Господа, если вы чуть больше стали понимать в поэзии, если случайно ваша рука потянется к томику поэзии и не отпрянет в испуге, если легче станет вам отличать графоманов от поэтов, – слушайте «музыку, мелодию, напев», и вы сразу почувствуете отличие, и это станет удивительным для вас открытием, - если проникнет в вас холодок от заново прочитанных Пастернака, Ахматовой, если охватит вас тихая, долго не исчезающая печаль после любимого моего стихотворения Басовского:
Напишу наобум две протяжных строки, две протяжных строки, как теченье реки, как теченье реки, где вода широка и куда не гляди – всё река и река.
А потом напишу две печальных строки, две печальных строки, как движенье руки, как движенье руки по любимой щеке у ресниц, где слезинка дрожит в уголке.
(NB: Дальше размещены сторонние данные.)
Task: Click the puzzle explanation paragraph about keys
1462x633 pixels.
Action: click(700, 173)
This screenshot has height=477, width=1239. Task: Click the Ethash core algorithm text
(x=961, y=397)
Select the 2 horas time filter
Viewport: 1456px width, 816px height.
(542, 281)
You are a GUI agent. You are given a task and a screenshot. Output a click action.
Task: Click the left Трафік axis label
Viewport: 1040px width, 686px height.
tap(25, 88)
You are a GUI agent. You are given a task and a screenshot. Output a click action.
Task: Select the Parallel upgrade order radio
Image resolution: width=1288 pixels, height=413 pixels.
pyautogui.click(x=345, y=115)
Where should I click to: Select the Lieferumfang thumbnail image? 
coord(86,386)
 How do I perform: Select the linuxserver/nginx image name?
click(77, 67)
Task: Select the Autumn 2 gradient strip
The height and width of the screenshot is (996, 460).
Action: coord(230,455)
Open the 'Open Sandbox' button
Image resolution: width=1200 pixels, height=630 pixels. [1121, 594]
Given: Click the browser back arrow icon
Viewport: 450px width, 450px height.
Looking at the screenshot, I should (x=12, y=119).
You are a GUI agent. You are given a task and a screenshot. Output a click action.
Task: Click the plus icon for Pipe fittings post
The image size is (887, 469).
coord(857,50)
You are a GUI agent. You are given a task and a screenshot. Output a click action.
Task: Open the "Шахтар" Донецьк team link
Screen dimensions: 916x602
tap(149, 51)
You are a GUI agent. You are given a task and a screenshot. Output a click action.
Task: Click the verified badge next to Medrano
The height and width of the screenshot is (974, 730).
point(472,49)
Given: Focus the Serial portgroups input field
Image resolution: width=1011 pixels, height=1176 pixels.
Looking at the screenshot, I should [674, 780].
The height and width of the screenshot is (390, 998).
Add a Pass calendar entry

И возникнут в тиши две тревожных строки, две тревожных строки, как на рельсах гудки, и огни, и бессонная ночь у окна, а дорога темна, а дорога длинна.
И тогда напишу я две тихих строки, чтоб молчали они, как молчат старики, а в молчании том всё года и года, и слеза, и гудок, и речная вода...
тогда, поверьте мне, зажжётся на небе ещё одна крошечная звёздочка.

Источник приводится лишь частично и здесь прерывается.